The Huffington Post is a fantastic source of news and opinion from a (pretty much) progressive point of view.
Something cool and unique that HuffPo has is their bloggers. Unlike a typical paper or online publication which has 5-20 columnists, or a big community website like TPM or DK where anyone can sign up, Huffington Post is unique in that they hand-pick their columnists (bloggers), but there are a lot of them. So you have this pool of something like 1000 interesting people from various disciplines, blogging freely in one place.
However, their publishing system has a big problem: there is no per-author RSS or Atom feed! There is only a feed for ALL bloggers. If you like a particular author, the only way to follow their work is to sign up for email updates.

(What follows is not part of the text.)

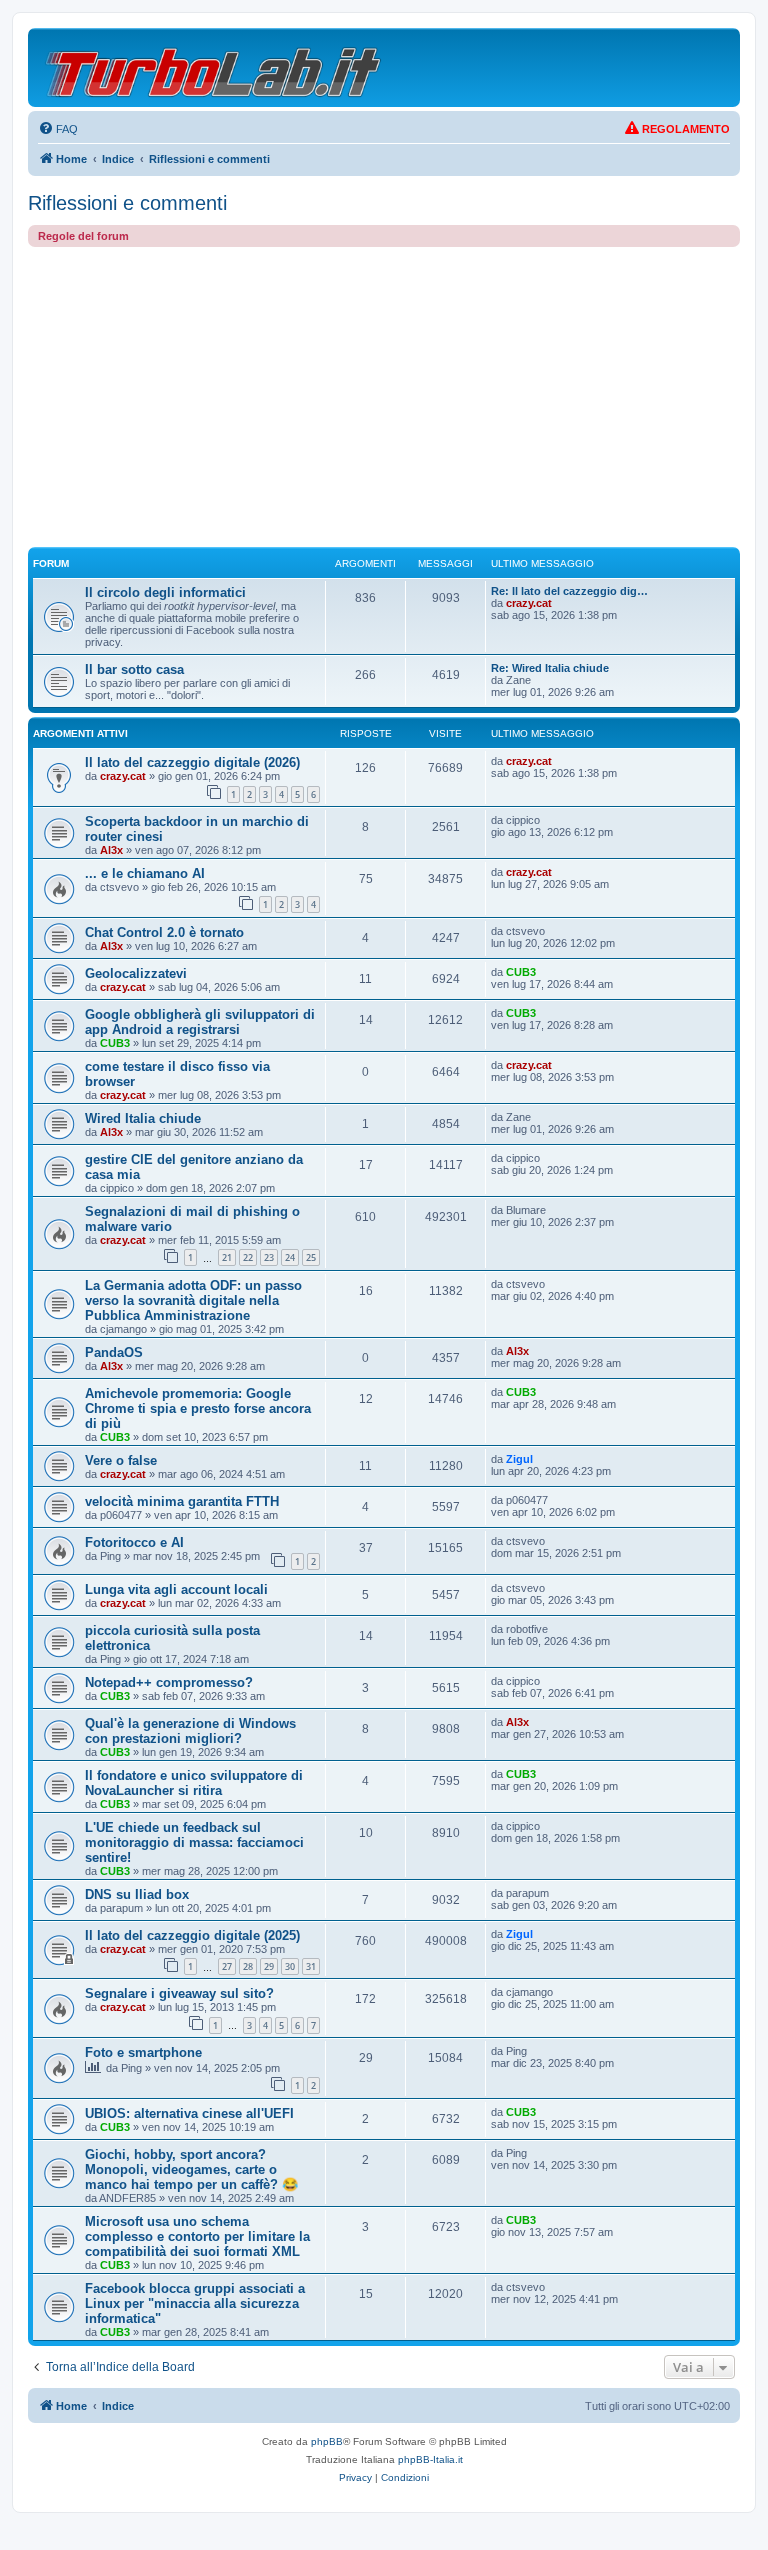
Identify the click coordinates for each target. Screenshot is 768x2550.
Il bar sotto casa (134, 669)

There is a way to work around this using filters on your news reader. Here is how to do that with NetNewWire.
First, you have to subscribe to the big feed of all bloggers (from here on known as The Big Feed). I put this in a folder called “filtered”, so I’ll remind myself to never “mark all as read” in that folder. (As you can see, Salon editorials have this same no-per-author-feed problem.)

Next, click the “gear” at the bottom of your feed list, and create a new Smart List. We are going to configure it with two criteria.
- The feed that the post must be from. This is a little unintuitive — it refers to any other feed that you are following — this is why we had to first subscribe to The Big Feed up above. To be clear: if you are not following the feed in this field elsewhere, then NNW will not pull down those posts. I’m kind of stating the obvious here, but this is something that bugs me about NNW — I wish there was a way to create a filtered feed all in one place, instead of forcing all the logic into a meta Smart List. Although to be fair, the Smart Lists are actually quite handy and full-featured. But come on man, it’s 2008, do I really need to be blogging about meta work-arounds like this? Okay, moving on…
- The “creator” (author) of the blog post. I use “contains” instead of “is” just in case the author changes the presentation of their name — adds a middle initial, “Dr.”, et cetera.
Here’s how it should look (using the brilliant and hilarious Chris Kelley as an example). Note that the field for the feed is too short to show anything past the http://, and that it’s impossible to make that window bigger to compensate for this problem. 2008, people!
That’s it! You can treat the Smart List exactly like a regular feed. The only thing you have to watch out for, is to not mark any posts as read in your “filtered” folder (unless all your Smart Lists don’t have any unread posts).